A discussão sobre a avaliação só agora vai começar, mas o bastonário da OM foi avançando já alguns parâmetros que defende. No início, o processo será voluntário e os médicos serão avaliados pelos respectivos colégios de especialidade. Ouvido pela TSF, José Manuel Silva precisou que o objectivo passa por reduzir os erros médicos e garantir melhores cuidados de saúde à população.

Miguel Guimarães esclarece que a recertificação não terá de passar necessariamente por uma avaliação periódica, nem por provas públicas, até porque os médicos que trabalham no Serviço Nacional de Saúde já são obrigados a fazer várias, ao longo da sua carreira, ao contrário do que acontece com os que exercem no sector privado.

“Temos de fazer um exame de acesso à especialidade, um exame final de especialidade, provas para concorrer para assistente, depois, para assistente graduado e, mais tarde, para assistente graduado sénior”, enumera. O que a OM quer, explicitou, “são regras que sejam cumpridas por todos, mas integrando o que já existe na carreira médica”.

Henrique Botelho faz questão de acentuar que o que se poderá eventualmente analisar é “como será possível melhorar o que o próprio estatuto da carreira médica especial prevê, uma vez que toda a progressão neste âmbito é feito com exames”. Admitindo que é sempre possível melhorar, o vogal da FNAM defende, porém, que este debate não lhe parece ser  “uma prioridade no contexto actual”.

Como os pilotos

Miguel Guimarães explica que a recertificação é uma ideia que se baseia naquilo que se faz, por exemplo, na pilotagem. “Os pilotos têm de demonstrar quantas horas têm de voo”, entre outras coisas, lembra o presidente da OM-Norte. Os médicos terão, porventura, de provar que participaram em determinadas acções de formação, diz, frisando, mais uma vez, que tudo isto ainda está por debater e por definir.

De facto, é cedo para perceber como é que isto vai funcionar na prática.  “Ainda não está decidida a forma como será feita a avaliação, mas a ideia é que seja periódica, por exemplo, de cinco em cinco anos. A recertificação irá garantir que os médicos continuam aptos, sejam eles especialistas ou sem especialidade”, adiantou José Manuel Silva ao DN. O bastonário admite que inicialmente esta avaliação será voluntária, “para que os médicos e os doentes se habituem a esta cultura”. No entanto, também poderá haver situações em que a OM o fará por sua iniciativa, por exemplo, em casos de maior risco ou em que haja afastamento há algum tempo da prática clínica.

Sem conhecer ainda os detalhes desta ideia, outros responsáveis dos dois sindicatos que representam os médicos manifestaram de imediato a sua “estranheza” ao PÚBLICO. “A ideia de uma recertificação é muito infeliz”, é “estranha”, criticou a presidente da Federação Nacional dos Médicos, Merlinde Madureira, que prefere não acrescentar outros comentários enquanto não conhecer a proposta  em pormenor.
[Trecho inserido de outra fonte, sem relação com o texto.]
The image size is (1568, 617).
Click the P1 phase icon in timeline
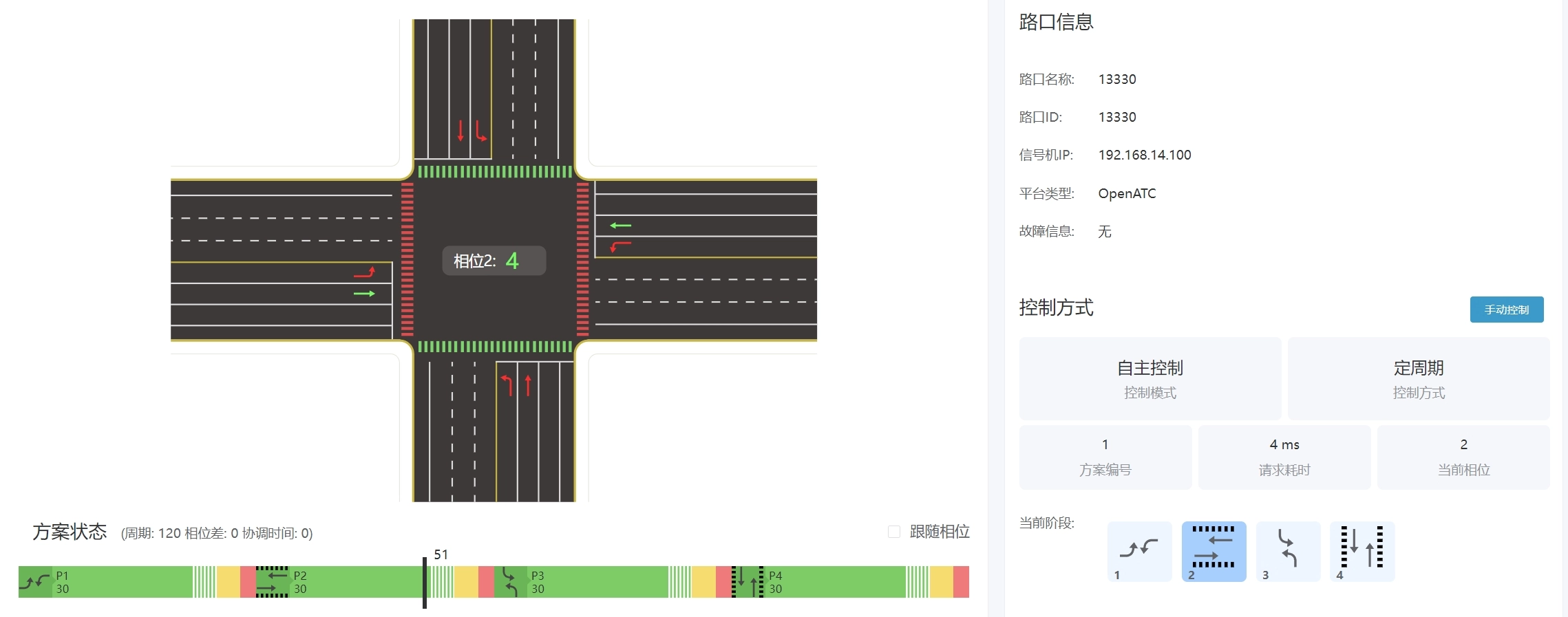coord(35,582)
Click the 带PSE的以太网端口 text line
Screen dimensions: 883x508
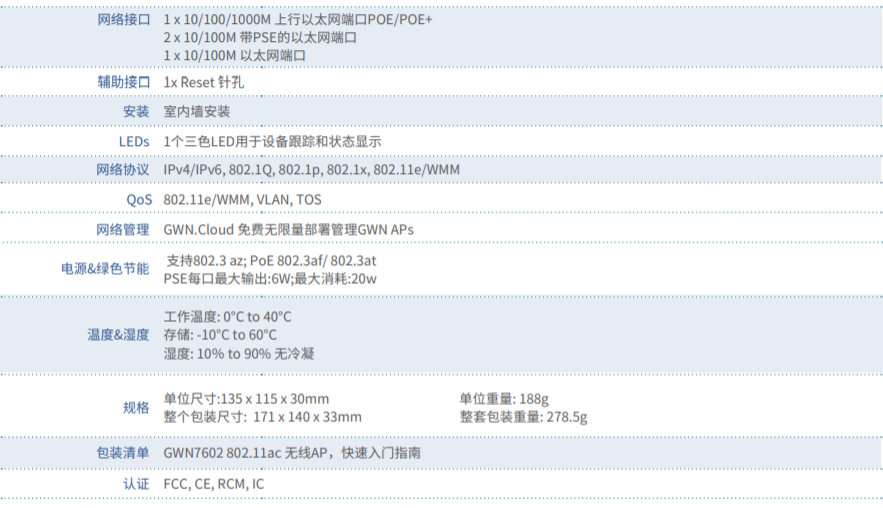[260, 37]
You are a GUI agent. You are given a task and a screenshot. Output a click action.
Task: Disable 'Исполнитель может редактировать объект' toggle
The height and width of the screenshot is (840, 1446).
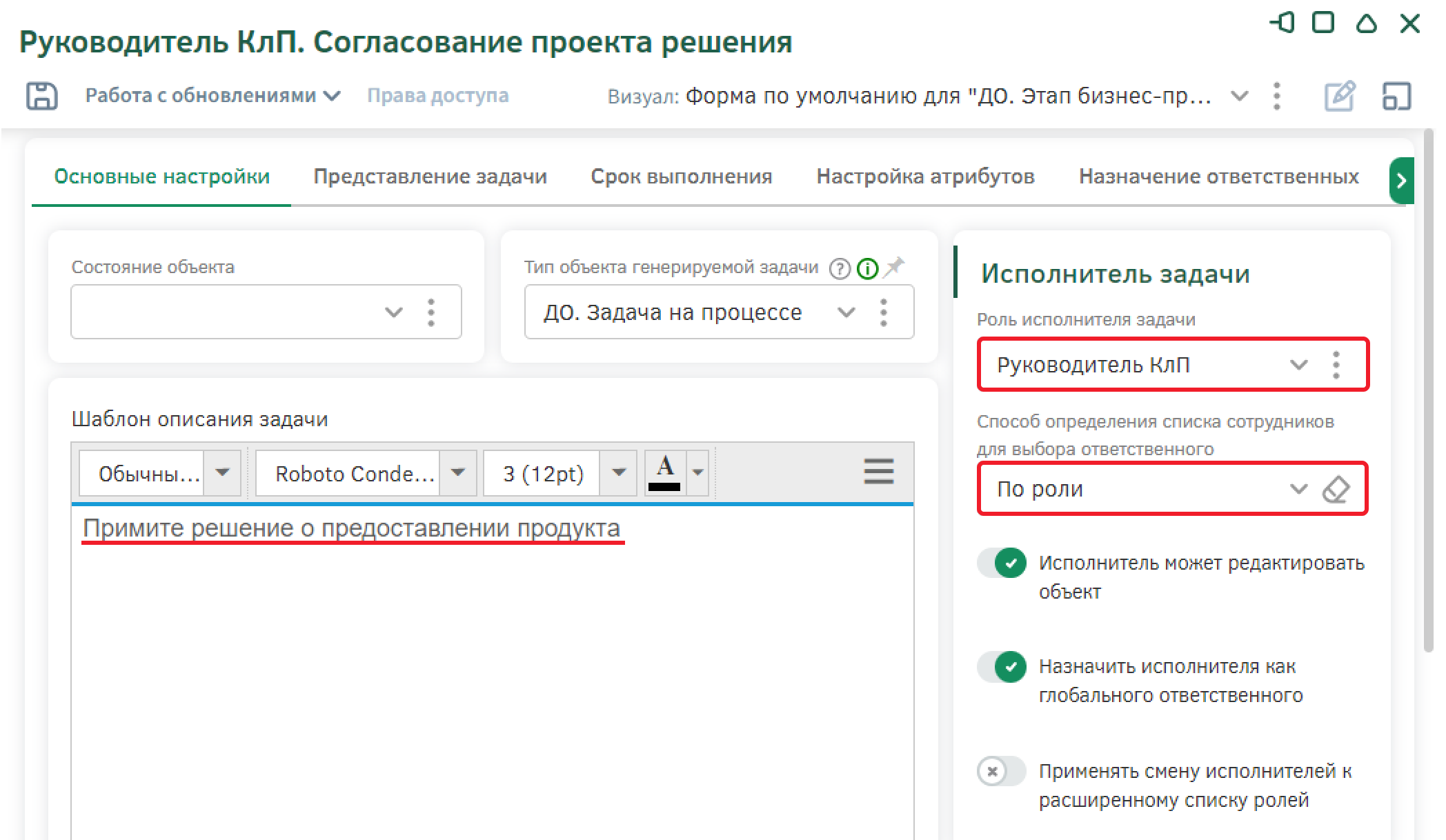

Também Roque da Cunha, secretário-geral do Sindicato Independente dos Médicos, quis deixar clara a sua “estranheza pela circunstância de isto aparecer assim, desgarrado, quando os médicos já têm um conjunto muito exigente de avaliações ao longo da sua vida profissional”.

Bastonário com salário

Outra coisa que o novo estatuto – que foi para promulgação pelo Presidente da República há três semanas – prevê é que o bastonário e eventualmente outros dirigentes da OM passem a ter um vencimento pago pela Ordem. Isso está previsto no novo estatuto, mas saber quem, no futuro, poderá ter ou não vencimento terá de ser “definido no plenário (assembleia de médicos)”, explica Miguel Guimarães.

Actualmente os dirigentes da OM não têm direito a vencimento, mas sim a ajudas de custo, mesmo que tenham que dedicar muitas horas à OM. Esta questão coloca-se também em relação aos profissionais que integram os conselhos disciplinares da OM e que são responsáveis pela instrução de inquéritos, nomeadamente os que resultam de queixas de negligência médica.  O novo estatuto prevê uma mudança na forma como funcionam os conselhos disciplinares. Os pareceres médicos passarão a ser pagos e haverá um aumento de profissionais que integram estes conselhos para que seja possível dar uma resposta mais rápida às centenas de processos que se acumulam nestes órgãos.